Not breaking news. But a smart rundown of what is happening with the GOP (especially in and around Washington)
From Friday's NewsHour:
JUDY WOODRUFF: Meanwhile, the Republicans have some problems of their own. They lost, David, this week, what, the third special election in a congressional district this
DAVID BROOKS: Barack Obama has got problems, but the Republicans have a cataclysm. I mean, to lose there is just a disaster.
JUDY WOODRUFF: This is Mississippi.
DAVID BROOKS: In Mississippi. I was up on Capitol Hill with the Republican troops this week. And I told them, hey, when the Democrats get 100 senators and 435 members of the House, at least they'll extend unemployment benefits for you people, because you're going to need them.
And they are scared. They know there's a sense of real doom, the sense of the party is in real trouble. It's going to take years and years to recover. McCain might be OK, but the Republican Party as a brand is contaminated.
JUDY WOODRUFF: What do they think went wrong?

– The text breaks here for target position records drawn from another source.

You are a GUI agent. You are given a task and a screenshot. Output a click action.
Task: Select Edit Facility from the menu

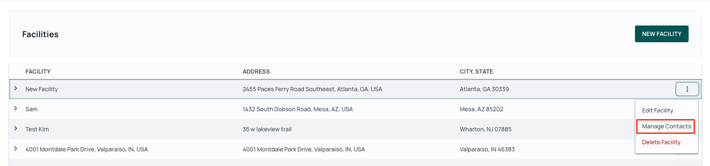pyautogui.click(x=658, y=110)
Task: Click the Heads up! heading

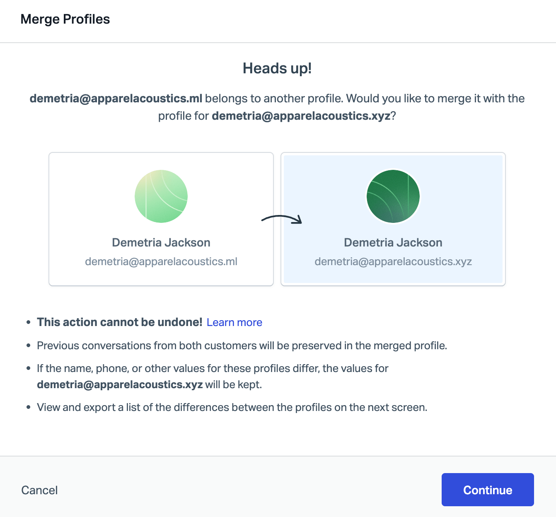Action: pyautogui.click(x=277, y=68)
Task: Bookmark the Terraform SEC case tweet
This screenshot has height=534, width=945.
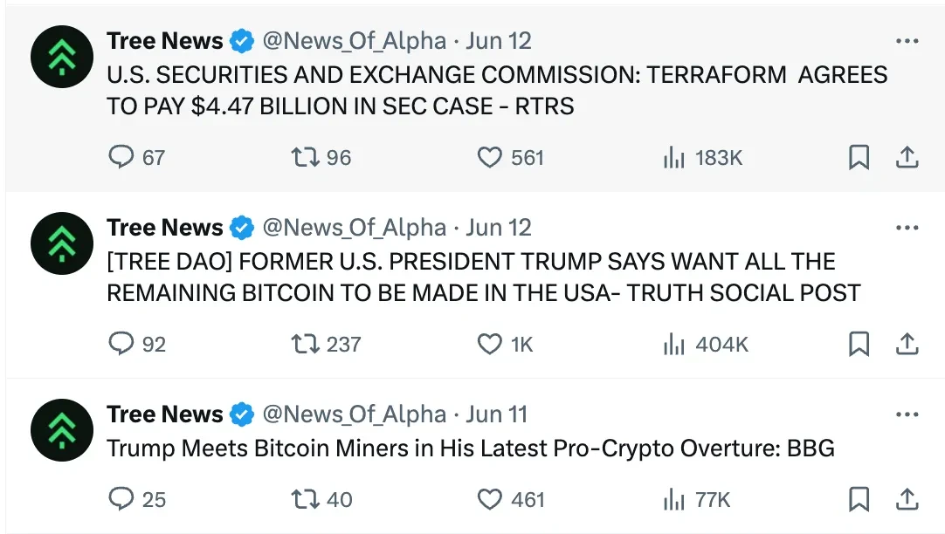Action: (x=859, y=157)
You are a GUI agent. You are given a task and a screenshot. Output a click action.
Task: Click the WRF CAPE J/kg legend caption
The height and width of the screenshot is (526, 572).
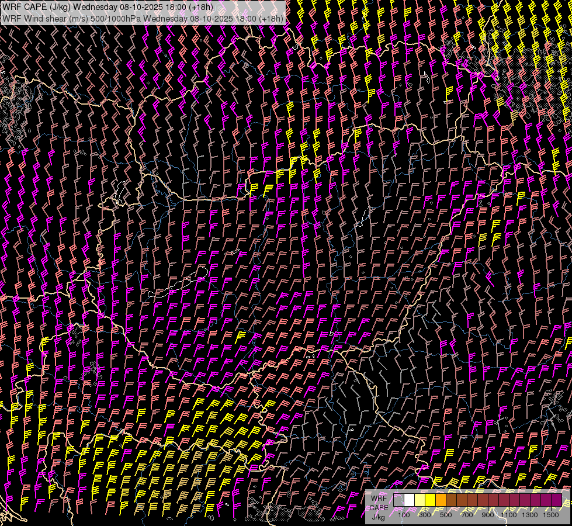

DAVID BROOKS: Well, they're blaming campaign strategy; they're blaming this and that. But fundamentally they know it's a long-term problem, that the Republican Party has been in slow decline for years. Iraq and the unpopularity of Bush have just dropped it off a cliff.
And I think they understand, or at least they should understand, that it's going to be a long, slow climb. And right now, a lot of people in the Republican Party are looking at the British Tory Party, the Conservative Party, which was out of favor for a decade-and-a-half before they slowly came back.
JUDY WOODRUFF: What can the Republicans do?
DAVID BROOKS: Well, I think what they should do is just totally re-brand themselves, but they haven't done that. I mean, they -- and I was struck. I've been meeting with Republicans for years. Five years ago, they knew the problem was coming. There's some immobility there that they're not adjusting to.
And they've tried to -- maybe the problem is we weren't conservative enough. But if they were more conservative, they'd be in worse shape. I mean, they really haven't adjusted to the post-Reagan era. It's still, who's the next Reagan? What would Reagan do? And I think it's just mental blindness.
JUDY WOODRUFF: That ended quite a few years ago.
DAVID BROOKS: And this...
MARK SHIELDS: Quite.
DAVID BROOKS: It took the British Conservative Party a while to realize, "We're not distinguishing ourselves only from Labour, but also from Margaret Thatcher. That was good for that era, but now it's new."
And I don't think they've done it. Frankly, I don't think the conservative think-tanks have done it. I just think it's a fundamental problem. It's not a short-term problem.